Task objective:
Begin with the first line of the entries below and reproduce each line exactly, ending with the line that holds "This screenshot has width=1274, height=732.".

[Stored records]
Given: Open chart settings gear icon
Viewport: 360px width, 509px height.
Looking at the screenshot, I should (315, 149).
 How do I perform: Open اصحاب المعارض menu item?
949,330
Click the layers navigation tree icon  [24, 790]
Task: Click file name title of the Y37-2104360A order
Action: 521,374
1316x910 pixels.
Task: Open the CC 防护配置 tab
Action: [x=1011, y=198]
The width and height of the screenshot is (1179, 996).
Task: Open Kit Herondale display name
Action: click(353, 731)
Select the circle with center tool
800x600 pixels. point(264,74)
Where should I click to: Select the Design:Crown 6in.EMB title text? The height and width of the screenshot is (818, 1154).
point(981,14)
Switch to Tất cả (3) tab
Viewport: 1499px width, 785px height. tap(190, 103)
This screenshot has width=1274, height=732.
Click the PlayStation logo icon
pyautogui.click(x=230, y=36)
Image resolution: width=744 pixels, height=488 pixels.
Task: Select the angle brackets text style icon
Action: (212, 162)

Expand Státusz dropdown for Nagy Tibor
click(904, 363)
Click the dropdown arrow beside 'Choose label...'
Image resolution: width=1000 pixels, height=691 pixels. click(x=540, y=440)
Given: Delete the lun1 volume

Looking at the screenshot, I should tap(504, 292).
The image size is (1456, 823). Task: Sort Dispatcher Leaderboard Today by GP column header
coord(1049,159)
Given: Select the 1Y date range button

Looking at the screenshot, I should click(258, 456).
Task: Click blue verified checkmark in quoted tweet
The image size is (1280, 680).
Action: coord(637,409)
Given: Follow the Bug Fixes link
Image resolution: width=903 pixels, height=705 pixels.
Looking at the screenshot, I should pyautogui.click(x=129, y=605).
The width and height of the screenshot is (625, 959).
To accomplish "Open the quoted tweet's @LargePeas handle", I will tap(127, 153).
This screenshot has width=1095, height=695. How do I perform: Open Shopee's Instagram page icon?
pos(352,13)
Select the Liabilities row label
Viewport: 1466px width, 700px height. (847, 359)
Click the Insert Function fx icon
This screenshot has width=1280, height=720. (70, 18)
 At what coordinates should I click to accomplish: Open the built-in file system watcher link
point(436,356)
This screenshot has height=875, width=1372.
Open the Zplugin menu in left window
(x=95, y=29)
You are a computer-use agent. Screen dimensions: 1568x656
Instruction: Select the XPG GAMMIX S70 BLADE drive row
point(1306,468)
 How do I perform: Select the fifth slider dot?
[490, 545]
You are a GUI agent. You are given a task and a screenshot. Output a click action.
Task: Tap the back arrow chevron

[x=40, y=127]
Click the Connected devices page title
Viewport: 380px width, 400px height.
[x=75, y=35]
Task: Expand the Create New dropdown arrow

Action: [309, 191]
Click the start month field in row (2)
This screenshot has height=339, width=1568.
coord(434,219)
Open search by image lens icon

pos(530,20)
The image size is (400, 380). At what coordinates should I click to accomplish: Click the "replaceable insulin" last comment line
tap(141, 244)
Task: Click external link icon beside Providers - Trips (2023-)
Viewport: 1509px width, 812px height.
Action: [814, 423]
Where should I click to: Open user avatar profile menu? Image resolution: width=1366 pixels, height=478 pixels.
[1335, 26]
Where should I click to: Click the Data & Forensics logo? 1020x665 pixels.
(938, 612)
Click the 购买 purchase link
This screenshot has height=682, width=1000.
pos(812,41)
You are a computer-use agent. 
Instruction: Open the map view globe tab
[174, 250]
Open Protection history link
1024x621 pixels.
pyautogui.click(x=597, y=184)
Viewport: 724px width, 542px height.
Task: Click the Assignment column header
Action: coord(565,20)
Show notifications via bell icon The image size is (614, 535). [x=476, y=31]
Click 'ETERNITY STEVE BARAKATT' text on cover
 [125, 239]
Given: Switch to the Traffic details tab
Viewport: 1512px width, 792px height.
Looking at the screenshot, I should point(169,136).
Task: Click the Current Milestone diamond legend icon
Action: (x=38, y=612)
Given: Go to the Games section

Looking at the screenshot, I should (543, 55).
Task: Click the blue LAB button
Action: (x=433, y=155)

Answer box:
Given: Open chart settings gear icon
Viewport: 360px width, 509px height.
Looking at the screenshot, I should (315, 149).
 How do I perform: Open اصحاب المعارض menu item?
949,330
Click the layers navigation tree icon  [24, 790]
Task: Click file name title of the Y37-2104360A order
Action: 521,374
1316x910 pixels.
Task: Open the CC 防护配置 tab
Action: [x=1011, y=198]
The width and height of the screenshot is (1179, 996).
Task: Open Kit Herondale display name
Action: click(353, 731)
Select the circle with center tool
800x600 pixels. point(264,74)
Where should I click to: Select the Design:Crown 6in.EMB title text? The height and width of the screenshot is (818, 1154).
point(981,14)
Switch to Tất cả (3) tab
Viewport: 1499px width, 785px height. tap(190, 103)
This screenshot has width=1274, height=732.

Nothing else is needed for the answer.